Who knew fresh tomatoes were for more than sandwiches and salads?

I know, I know. You hear Italian-Americans and you think Capone and Corleone or The Situation and Snooki. And you are either fascinated with one or both of those lifestyles or couldn’t care less about either. And then you don’t think about them at all.

There’s so much more to Italian-Americans than that.

My heritage is rich and full. Like so many Italian-Americans, we aren’t at the head of a major crime syndicate, nor are we stars of a reality TV show. My family came from Italy because of the same social, political, and economical reasons most families came to America. My great-grandfather came here alone, like so many men did, to find work before sending for his family. Once he was settled in Vandergrift, Pennsylvania, he toiled until he had enough money to bring his wife and son over. And once they were here, he kept working. He worked in the mill and grew his family and continued to provide for them until he got sick and died at a terribly young age, causing my grandfather, the youngest, to quit school at fourteen to support his mother, himself, and six brothers and sisters. And he did it without complaint.

That’s the thing about Italians. It’s all about family. You do for family. No matter what.

So my grandfather became the head of his family at fourteen. And even when I was born, the aunts, uncles, nieces and nephews all still treated him like the head of the family. Because he had earned that respect.

My grandfather isn’t with us anymore, but my grandmother still is. She tells me stories of how the wages were different for Italians then, particularly the dark southern Italians like we are. She tells me how the Italians were beaten in the streets and mistreated by other nationalities who had already settled here. That’s why Italians formed their own communities and started their own clubs and shopped in their own stores. It was a matter of safety in numbers and protecting their own. I’m grateful that it’s a different world today.
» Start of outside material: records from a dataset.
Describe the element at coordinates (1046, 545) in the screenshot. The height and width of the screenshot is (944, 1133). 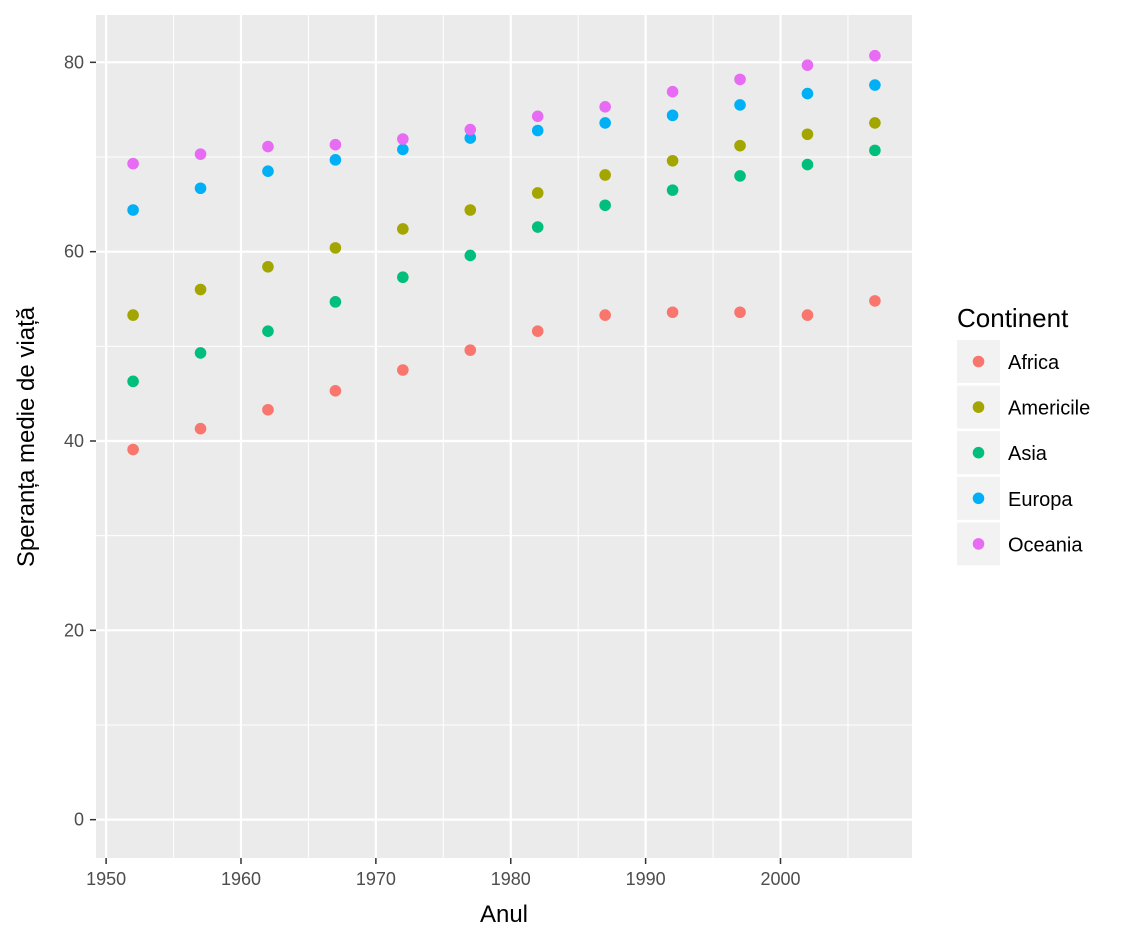
I see `legend-label: Oceania` at that location.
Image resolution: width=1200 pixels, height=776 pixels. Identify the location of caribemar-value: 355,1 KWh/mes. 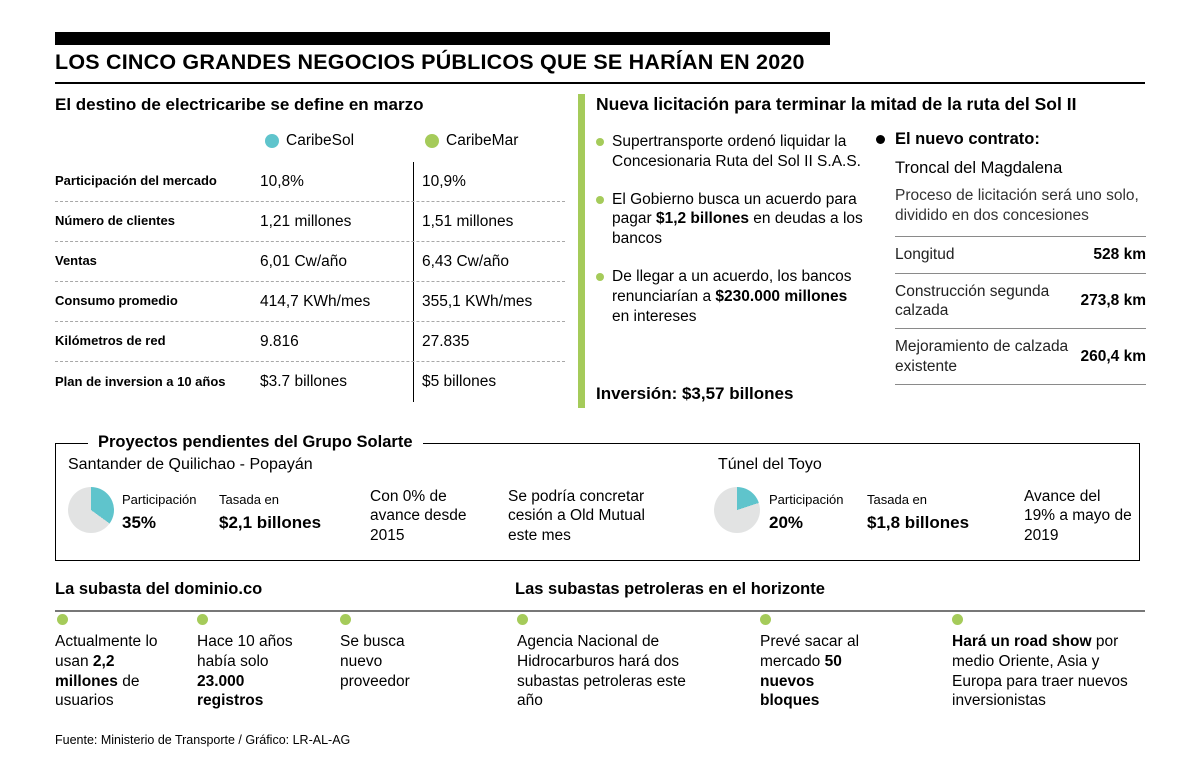
(478, 301).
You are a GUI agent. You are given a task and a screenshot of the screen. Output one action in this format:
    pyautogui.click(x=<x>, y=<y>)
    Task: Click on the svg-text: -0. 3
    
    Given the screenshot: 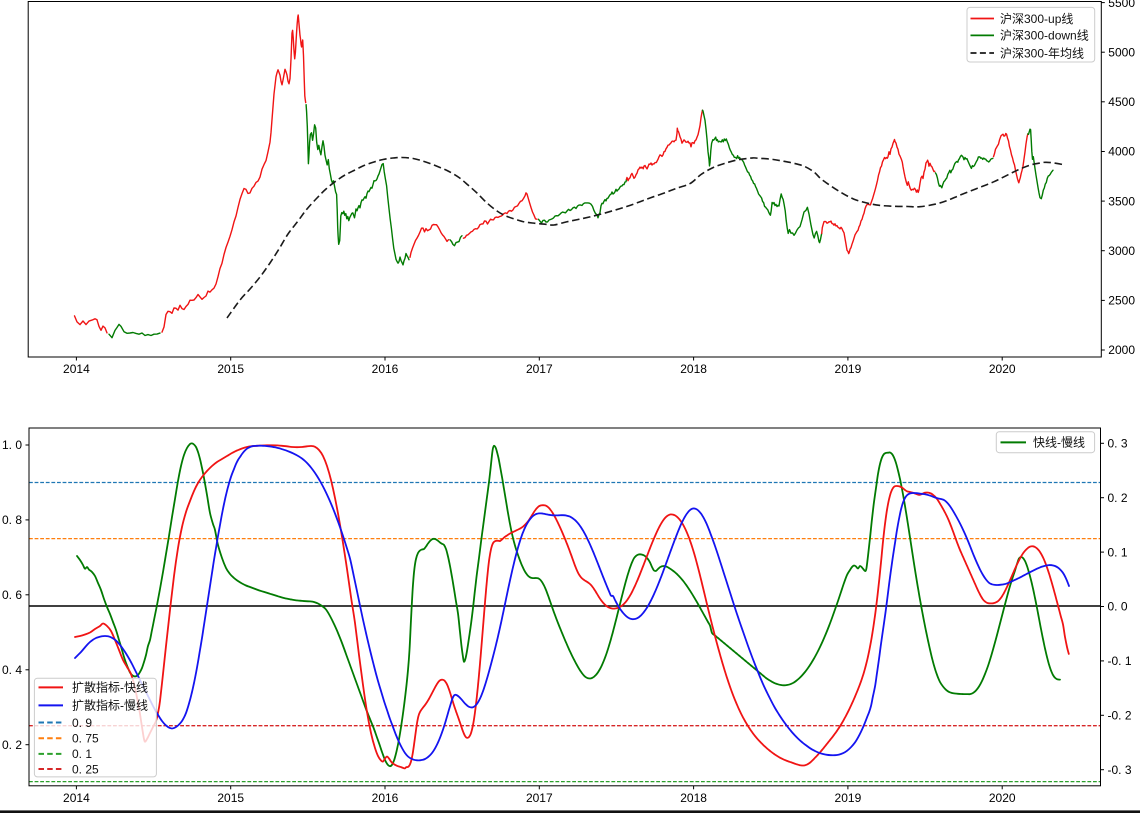 What is the action you would take?
    pyautogui.click(x=1120, y=770)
My family is almost all still in the Western Pennsylvania area. I’m the only one who has had to leave — much like my ancestors, for economic reasons. We went where the jobs were. We now find ourselves in an area without Italian markets and even the closest church is twenty minutes away. We are once again the minority, but it’s not like before.

And I am grateful.

But I haven’t forgotten my roots.

And that’s what I try to breathe that life to in my writing. So no one else forgets, either.